ВОПРОС. Преподавая литературу в американских университетах, вы требовали от студентов знания, например, карты Дублина во время изучения "Улисса" Джеймса Джойса; а изучая "Превращение" Франца Кафки, студент должен был знать, что главный герой Грегор Замза превратился в выпуклого жука, а не в плоского таракана; студент должен был зрительно представлять себе прическу Эммы Бовари из романа Флобера. При Вашей любви к деталям, согласны ли Вы с утверждением одного из Ваших критиков, что "Набоков типичный представитель художественного мира, не доверяющего общим идеям"?

НАБОКОВ. В том же торжественном духе один строгий ученый-лепидоптерист критиковал мои работы по классификации бабочек, обвиняя меня в том, что я больше интересуюсь подвидами, чем родами и семействами. В литературе филистеры не любят задумываться над словом, зато с удовольствием пишут об идеях; такие критики не отдают себе отчета в том, что не могут найти общих идей у конкретного писателя просто потому, что конкретные идеи этого писателя еще не стали общими.

ВОПРОС. Достоевский, темы книг которого универсальны и по размаху и по значению, считается одним из величайших авторов мировой литературы. Чем Вы объясняете популярность этого писателя "общих идей", и почему Вы назвали его однажды "дешевым сентименталистом"?
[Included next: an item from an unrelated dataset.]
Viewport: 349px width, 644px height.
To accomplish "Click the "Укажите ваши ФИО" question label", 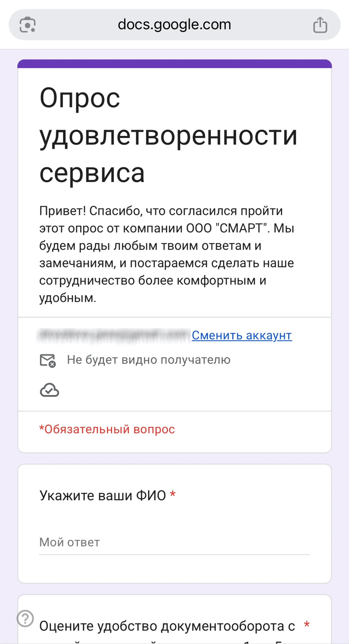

НАБОКОВ. Иностранные читатели Достоевского не понимают двух вещей: во-первых, что не все русские читатели любят Достоевского так же, как его любят все американцы. И во-вторых, большинство русских поклонников Достоевского чтят его прежде всего как мистика, а не как литератора. Достоевский был пророком, быстрым на руку журналистом и расторопным шутом. Я признаю, что некоторые из описанных им сцен, грандиозные фарсы из скандалов и склок необычайно занимательны. Однако все его чувствительные убийцы и сердобольные проститутки совершенно непереносимы. По крайней мере для меня.

ВОПРОС. Большинство Ваших романов, написанных по-русски, появилось под именем "Сирин". Почему Вы выбрали этот псевдоним?

НАБОКОВ. В наши дни "сирином" называют снежного филина, наводящего страх на грызунов тундры, называют этим прозвищем и красивого ястреба филина. Но в древней русской мифологии Сирин — это птица с пестрыми перьями, с женским лицом и грудью, русский вариант греческой Сирены, божества, заманивающего души моряков. В 20-м году, мечась в поисках псевдонима, я остановился на названии этой легендарной птицы потому что был все еще ослеплен ложным великолепием византийских мифов, которые привлекали молодых поэтов России в блоковскую эру. Между тем, в году 1910-м в России выходило в свет издание русских символистов под названием "Сирин". Я помню ощущение приятной щекотки, когда, роясь в библиотеке Гарвардского университета, я обнаружил, что значусь в библиотечном каталоге как издатель, впервые опубликовавший Блока, Белого и Брюсова — в возрасте десяти лет, заметьте !

ВОПРОС. В одном из интервью Вы назвали "Петербург" Андрея Белого шедевром прозы двадцатого столетия наряду с "Улиссом" Джеймса Джойса, Кафкой и Прустом. Белый жил в Берлине в то же время, что и Вы: встречались ли Вы с ним?

НАБОКОВ. Однажды, в 21-м или 22-м году я обедал в одном из берлинских ресторанов с двумя знакомыми дамами; оказалось, что я сижу спина в спину с Андреем Белым, который обедал с Алексеем Толстым за соседним столиком. И Толстой, и Белый были в тот период настроены открыто просоветски, готовясь к возвращению в Россию. Белый эмигрант, которым я до сих пор себя считаю в этом узком смысле, не мог себе позволить вступить в разговор с "большевизаном". Я был знаком с Алексеем Толстым, но, конечно же, игнорировал и его.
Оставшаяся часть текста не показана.